** Begin Given information **

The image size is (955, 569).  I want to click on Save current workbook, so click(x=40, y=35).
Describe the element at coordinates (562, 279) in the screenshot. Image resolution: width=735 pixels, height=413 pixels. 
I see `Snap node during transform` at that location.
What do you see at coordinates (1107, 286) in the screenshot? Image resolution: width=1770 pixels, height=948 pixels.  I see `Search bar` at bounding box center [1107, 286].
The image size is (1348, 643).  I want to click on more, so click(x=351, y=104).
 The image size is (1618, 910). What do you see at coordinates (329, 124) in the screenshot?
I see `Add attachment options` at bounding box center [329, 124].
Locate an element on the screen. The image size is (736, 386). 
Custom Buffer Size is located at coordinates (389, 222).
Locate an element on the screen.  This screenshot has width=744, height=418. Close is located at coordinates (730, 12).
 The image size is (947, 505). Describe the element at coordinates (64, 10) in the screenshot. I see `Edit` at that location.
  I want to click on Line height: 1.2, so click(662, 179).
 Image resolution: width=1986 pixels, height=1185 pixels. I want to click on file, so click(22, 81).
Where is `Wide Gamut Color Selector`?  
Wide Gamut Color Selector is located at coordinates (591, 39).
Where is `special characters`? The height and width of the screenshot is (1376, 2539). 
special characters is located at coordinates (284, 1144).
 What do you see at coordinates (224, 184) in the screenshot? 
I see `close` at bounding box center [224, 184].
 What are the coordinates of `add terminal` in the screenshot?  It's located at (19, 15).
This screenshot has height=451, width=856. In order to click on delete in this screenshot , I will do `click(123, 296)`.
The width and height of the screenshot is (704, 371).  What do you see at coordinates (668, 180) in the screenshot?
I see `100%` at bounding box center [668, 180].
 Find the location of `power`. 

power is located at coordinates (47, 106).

** End Given information **

Reproduce the records above word for word, from their first line through the line containing "This screenshot has height=451, width=856.", with both of those lines included.

[Completed task]
The image size is (955, 569).  I want to click on Save current workbook, so click(x=40, y=35).
Describe the element at coordinates (562, 279) in the screenshot. Image resolution: width=735 pixels, height=413 pixels. 
I see `Snap node during transform` at that location.
What do you see at coordinates (1107, 286) in the screenshot? Image resolution: width=1770 pixels, height=948 pixels.  I see `Search bar` at bounding box center [1107, 286].
The image size is (1348, 643).  I want to click on more, so click(x=351, y=104).
 The image size is (1618, 910). What do you see at coordinates (329, 124) in the screenshot?
I see `Add attachment options` at bounding box center [329, 124].
Locate an element on the screen. The image size is (736, 386). 
Custom Buffer Size is located at coordinates (389, 222).
Locate an element on the screen.  This screenshot has width=744, height=418. Close is located at coordinates (730, 12).
 The image size is (947, 505). Describe the element at coordinates (64, 10) in the screenshot. I see `Edit` at that location.
  I want to click on Line height: 1.2, so click(662, 179).
 Image resolution: width=1986 pixels, height=1185 pixels. I want to click on file, so click(22, 81).
Where is `Wide Gamut Color Selector`?  
Wide Gamut Color Selector is located at coordinates (591, 39).
Where is `special characters`? The height and width of the screenshot is (1376, 2539). 
special characters is located at coordinates (284, 1144).
 What do you see at coordinates (224, 184) in the screenshot? 
I see `close` at bounding box center [224, 184].
 What are the coordinates of `add terminal` in the screenshot?  It's located at (19, 15).
This screenshot has height=451, width=856. In order to click on delete in this screenshot , I will do `click(123, 296)`.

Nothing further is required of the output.